Annuities Explained

Annuities Explained

Whether you’ve been offered an annuity or you’ve heard the word mentioned and would like to know more about whether one would be right for you, this basic explanation may help you decide.

What is an annuity? 

An annuity is a written agreement between you and an insurance provider that allows you to accumulate funds over time, in order to receive an income after retirement. 

Is it compulsory?

No. However it is always advisable to have one or more annuity by the time you reach retirement age. 

How does an annuity work?

You, the contract owner, will either make a one-off lump-sum payment or smaller individual payments into the contract, provided by the insurance company. These payments are used to purchase units that will accumulate until such a time where you, the beneficiary, are paid. 

Different annuities 

*Lifetime annuity – This will pay the beneficiary an income for the rest of his or her life. 

*Fixed term annuity – This annuity will provide an income for a pre-decided number of years. Normally between five to twenty-five years. At the end of this pre-decided term, a maturity amount becomes available in either a lump sum in cash to use as you please or purchase another retirement package. 

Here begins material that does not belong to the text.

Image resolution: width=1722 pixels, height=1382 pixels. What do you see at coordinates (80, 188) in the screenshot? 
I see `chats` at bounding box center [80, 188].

*Variable annuity – Here you have a guaranteed income for you as well as your spouse and possibly an inheritance. With this annuity, there’s the potential for increased earning but with increased earnings come added risks; there is no protection against market losses. 

*Fixed Indexed – These annuities have the potential to increase your earning because it’s based on index growth, but with the added protection should the market plunge. 

What are the advantages of having annuities? 

With all the medical advances over the last decade or so, our average life expectancy has increased, but retirement age has not. Thus you will need to have a sustainable income for approximately 20 – 30 years after retirement and the right annuity is the solution.   

  • A tax deferral is always a win. In layman’s terms – you don’t pay taxes on the growth of your investment. Once you start making withdrawals from your annuity, then and only then will you pay the tax. 
  • Limitless contributions. You are able to put away large sums of money which will save you on the taxes as mentioned earlier.
  • You decide what level of risk you are prepared to take. 

What are some of the disadvantages? 

  • You cannot change your mind once you purchase an annuity. If you find yourself in any position where you don’t want the product any longer, you will lose all contributions. 
  • It’s an expensive product. A health assessment is done to calculate your life expectancy and the Mortality and expense risk fee (M&E) will be added. This accounts for approximately  1.5% of the value, each year. 
  • Annual contract fee. 
  • Management fee.
  • Broker commissions. Withdrawal fees or Penalty fee (should you require funds before the maturity date was reached).

Annuities are complicated, so before you sign any financial product, consult a trusted broker. Explain your needs and expectations, and be sure to ask any and all questions you may have to make informed decisions.